**TRECHO PARA LEITURA**
-----

Voltando um pouco atrás: em 2009, Heloisa aparece como fortemente sintonizada com a novidade que representava a internet como forma de divulgação da literatura e indica que o mundo digital representava, em si, um formato novo de produção poética: a literatura praticada na web. A ideia de criação compartilhada, que continuará a interessá-la por longo tempo, aparecia como uma espécie de utopia possível. Cria, então, uma antologia unicamente virtual, a Enter. Infelizmente não há mais traço da antologia com o desaparecimento do site em que era veiculado. Recuperando escritos da época que permaneceram na Wikipédia, podemos ler parte da apresentação dos 37 autores que iam de jovens escritores a web designers:
…não pude ficar imune à evidente expansão da palavra e da multiplicidade de usos e experimentações com a palavra que crescem hoje em proporção geométrica. Considerei então, como matéria de exame, todas as formas de literatura praticada na web, muitas vezes excessiva e desigual (Wikipédia – Enter: Antologia Digital).
Se a chamada “literatura da internet” não vingou, a circulação em rede teve papel bem interessante. Sites reuniam autores de todo o país que não precisavam se deslocar para o Sul para serem publicados. A crítica, com revistas independentes como a importante No.com, recebeu forte oxigenação e maior sintonia com a produção imediata.
Quando Heloisa prepara a última de suas antologias, As 29 poetas, a consciência de uma renovação efetiva do cânone já estava assimilada. Na verdade, antes de se dedicar a preparar uma seleção de poetas que fossem todas mulheres, Heloisa realiza no campo acadêmico longa trajetória da reflexão sobre feminismo, com vastas publicações, reunindo as principais pensadoras mulheres no Brasil e no exterior. A evidência da inevitabilidade de partilhar novas epistemologias críticas fora iniciada com a publicação, em 1994, de Tendências e impasses: O feminismo como crítica da cultura.
A verdade é que as antologias anteriores traziam um problema que por muitos anos vai ficar atravessada na garganta da própria Heloisa: a pouca participação de mulheres poetas.
A reparação finalmente chegou com As 29 poetas hoje de 2021, que foi publicada pela sólida Companhia das Letras. Dizia As poetas, porque eram 29 mulheres, jovens, muitas inéditas em livro.

O ensaio que apresenta o livro é, ainda uma vez, importante e madura reflexão sobre o cânone literário e discussão questionadora do que é “essa estranha instituição chamada literatura”, como diz Jacques Derrida.
Heloisa começa identificando na poesia contemporânea de mulheres a influência decisiva de Ana Cristina Cesar, lançada naquela sua antologia de 1976. Ana C. serviria como um solo para o que a autora chama, de “jovem cânone de poesia de mulheres”.

-----

**DADOS ARMAZENADOS**

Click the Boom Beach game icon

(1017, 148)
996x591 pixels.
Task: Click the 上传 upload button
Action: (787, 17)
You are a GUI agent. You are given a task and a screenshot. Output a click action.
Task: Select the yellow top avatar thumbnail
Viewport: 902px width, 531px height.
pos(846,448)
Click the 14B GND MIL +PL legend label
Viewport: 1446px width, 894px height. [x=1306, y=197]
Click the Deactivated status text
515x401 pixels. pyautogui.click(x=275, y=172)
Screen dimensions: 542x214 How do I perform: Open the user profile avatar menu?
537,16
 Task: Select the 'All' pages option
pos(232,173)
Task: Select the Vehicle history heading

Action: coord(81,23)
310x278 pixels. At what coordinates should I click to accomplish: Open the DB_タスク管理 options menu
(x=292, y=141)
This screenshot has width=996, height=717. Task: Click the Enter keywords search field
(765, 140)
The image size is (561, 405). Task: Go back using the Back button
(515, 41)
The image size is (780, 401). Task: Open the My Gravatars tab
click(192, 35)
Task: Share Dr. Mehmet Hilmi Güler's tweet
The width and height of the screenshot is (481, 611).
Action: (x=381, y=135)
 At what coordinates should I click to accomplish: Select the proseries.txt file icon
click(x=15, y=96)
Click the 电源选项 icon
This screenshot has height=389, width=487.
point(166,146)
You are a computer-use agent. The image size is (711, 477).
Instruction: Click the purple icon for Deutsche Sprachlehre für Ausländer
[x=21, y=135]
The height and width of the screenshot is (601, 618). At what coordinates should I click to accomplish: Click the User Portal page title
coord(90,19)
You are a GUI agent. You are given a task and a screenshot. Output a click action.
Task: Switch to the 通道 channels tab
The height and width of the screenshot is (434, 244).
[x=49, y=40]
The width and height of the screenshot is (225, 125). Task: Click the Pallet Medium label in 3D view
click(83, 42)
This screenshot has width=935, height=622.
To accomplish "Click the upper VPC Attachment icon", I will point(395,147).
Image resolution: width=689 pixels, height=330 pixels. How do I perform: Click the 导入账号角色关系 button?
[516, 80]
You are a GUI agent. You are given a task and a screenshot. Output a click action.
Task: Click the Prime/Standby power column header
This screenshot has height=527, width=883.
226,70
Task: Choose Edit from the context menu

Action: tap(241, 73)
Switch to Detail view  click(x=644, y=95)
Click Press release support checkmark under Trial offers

-----

**TAREFAS DO EXERCÍCIO**
1 - No texto sobre as antologias de Heloisa, qual editora publicou As 29 poetas hoje?
2 - Escreva a continuação do texto sobre as antologias de Heloisa, começando logo depois da última frase.

**RESULTADOS DAS TAREFAS**
1 - A Companhia das Letras.

2 -
No ensaio, a organizadora mapeia as poetas que mereceram destaque nos anos 2020: Angélica Freitas, Alice Sant’Ana, Ana Martins Marques, Marília Garcia e Bruna Beber. Não são essas, porém, que compõem o conjunto das 29 poetas. São, sim, as que mais influenciaram e serviram de referência às poetas mais jovens do aqui e agora, mas não é delas, já consagradas, que a antologia se ocupa. A seleção continua sendo uma aposta no novo, novíssimo. Segundo ela, o diferencial das poetas é conquista do conjunto de obras de escritoras mulheres, no momento em que assumem, no Brasil e no mundo, forte protagonismo. O que é fundamental para a nova literatura de mulheres representa capital inestimável: um ponto de vista próprio e irreversível, o enfretamento sistemático do cotidiano, dos desejos e dos custos de ser mulher, já bem distante do que se conhecia como linguagem e/ou poética de mulheres. A nova experiência com a linguagem é a consequência imediata dessa conquista. As poetas formam uma espécie de coro, falando em voz alta e forte. Segundo Heloisa, tratava-se de: “Vozes fora do eixo dominante, heteronormativo e branco: são vozes lésbicas, vozes negras, vozes trans, vozes indígenas, interseccionais” (Hollanda, 2021, p. 31).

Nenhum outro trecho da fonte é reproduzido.